Our research, design, and implementation efforts with “Greetings from Kansas City” revealed that this story can be duplicated in other libraries. The exhibition story was broken into three categories: (1) Business and industry, which featured images of local stores, factories, the iconic Kansas City Stockyards, and transportation (trains, trolleys, and automobiles); (2) Entertainment, arts, and culture, which emphasized theaters, museums, parks and boulevards, and shopping districts, such as the Country Club Plaza; and (3) History and heritage, which centered on local historic points of interest, monuments, and traditional events, such as the American Royal livestock show. (In addition, while virtually every community in America generated postcards, Kansas City held a special connection with the phenomenon – Joyce Hall, the founder of Hallmark Cards, began his career here as a postcard dealer, and early examples from his company were highlighted in the exhibition.) For the design of “Greetings” a standard template was produced in-house, one that has great applicability for displaying postcard collections held by other libraries. This design allowed for a variety of sizes of the historic imagery, which makes it adaptable for a range of gallery spaces. The implementation of the exhibition allowed for a mix of panel and case displays, reproductions and original pieces, and an assortment of gallery layouts.
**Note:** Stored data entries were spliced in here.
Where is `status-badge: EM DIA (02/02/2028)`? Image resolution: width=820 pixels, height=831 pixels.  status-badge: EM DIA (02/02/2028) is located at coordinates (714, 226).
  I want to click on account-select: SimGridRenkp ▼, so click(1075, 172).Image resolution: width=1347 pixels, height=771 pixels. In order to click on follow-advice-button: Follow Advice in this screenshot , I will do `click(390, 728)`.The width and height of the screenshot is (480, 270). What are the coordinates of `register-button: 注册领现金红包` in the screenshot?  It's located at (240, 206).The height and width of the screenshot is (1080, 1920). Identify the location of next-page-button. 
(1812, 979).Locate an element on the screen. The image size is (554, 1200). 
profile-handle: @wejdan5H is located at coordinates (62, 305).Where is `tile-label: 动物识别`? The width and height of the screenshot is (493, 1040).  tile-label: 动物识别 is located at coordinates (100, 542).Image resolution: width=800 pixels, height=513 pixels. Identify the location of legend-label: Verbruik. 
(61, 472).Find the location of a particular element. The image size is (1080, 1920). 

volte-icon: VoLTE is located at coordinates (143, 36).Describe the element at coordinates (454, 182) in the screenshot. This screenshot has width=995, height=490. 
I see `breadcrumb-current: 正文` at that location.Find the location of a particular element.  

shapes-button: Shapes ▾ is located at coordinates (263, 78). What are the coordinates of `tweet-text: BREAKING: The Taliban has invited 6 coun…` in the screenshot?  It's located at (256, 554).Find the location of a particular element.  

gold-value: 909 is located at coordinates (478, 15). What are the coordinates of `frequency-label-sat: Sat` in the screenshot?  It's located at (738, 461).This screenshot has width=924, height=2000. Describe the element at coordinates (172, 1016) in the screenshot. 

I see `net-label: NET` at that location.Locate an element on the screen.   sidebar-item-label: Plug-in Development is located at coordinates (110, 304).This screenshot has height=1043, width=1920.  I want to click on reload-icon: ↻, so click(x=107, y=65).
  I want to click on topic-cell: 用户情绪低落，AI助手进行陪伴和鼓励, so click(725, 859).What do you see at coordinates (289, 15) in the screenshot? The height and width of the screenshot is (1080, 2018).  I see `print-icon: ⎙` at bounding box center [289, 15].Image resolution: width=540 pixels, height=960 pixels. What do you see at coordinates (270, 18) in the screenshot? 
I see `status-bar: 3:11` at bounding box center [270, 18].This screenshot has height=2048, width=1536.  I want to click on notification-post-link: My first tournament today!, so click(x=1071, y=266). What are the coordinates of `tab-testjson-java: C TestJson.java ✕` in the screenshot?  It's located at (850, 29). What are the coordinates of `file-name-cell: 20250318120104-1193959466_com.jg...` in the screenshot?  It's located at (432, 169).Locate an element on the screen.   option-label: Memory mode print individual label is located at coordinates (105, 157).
The Kansas City Public Library has created the tools and template for guiding one’s own exhibition research, planning, design, fabrication, marketing, and public programming, which makes “Greetings from (Your City Here)” eminently replicable in other libraries.


Achieved Outcomes

• Exhibition attendance: 4,118 to date; exhibit runs until May 31, 2013. • Public program attendance (include Jan. 30 kickoff lecture): 103 • Media attention (interviews; stories): • January/February 2013 Kansas City Studio Magazine, “Greetings from Kansas City Captures Appeal of Postcards’ Sunday, January 6, 2013 The Kansas City Star, “Greetings from Kansas City Postcard Exhibit” Friday, January 18, 2013 Time Warner Cable, “Newsmakers – Eli Paul: Greetings from Kansas City Postcard Exhibit” Thursday, January 24, 2013 Kcur.org, “Greetings from Kansas City – postcard exhibit” Thursday, January 24, 2013 KCUR 89.3 FM, “KC Currents – Greetings from Kansas City Exhibit – Eli Paul” Tuesday, January 29, 2013 KCTV5.com, “Greetings from Kansas City Exhibit – Eli Paul” Kcur.org, “Greetings from Kansas City Exhibit – Eli Paul” Sunday, April 7, 2013 The Kansas City Star, “Greetings from Kansas City – Star Magazine Article (Forthcoming)” • Outreach to the branches with programs that highlight the history of the local neighborhoods via postcard collections will be held on Sundays at 2 p.m. at the following Library locations on the dates listed below: Trails West Branch, April 7, 2013 Bluford Branch, April 14, 2013 Waldo Branch, April 28, 2013 Northeast Branch, May 5, 2013 • We learned the value of special collections that combine the elements of broad popular culture with local history to appeal to the broad community, as well as niche audiences. Such topics lend themselves well to public programming and marketing efforts that reach beyond the Central Library.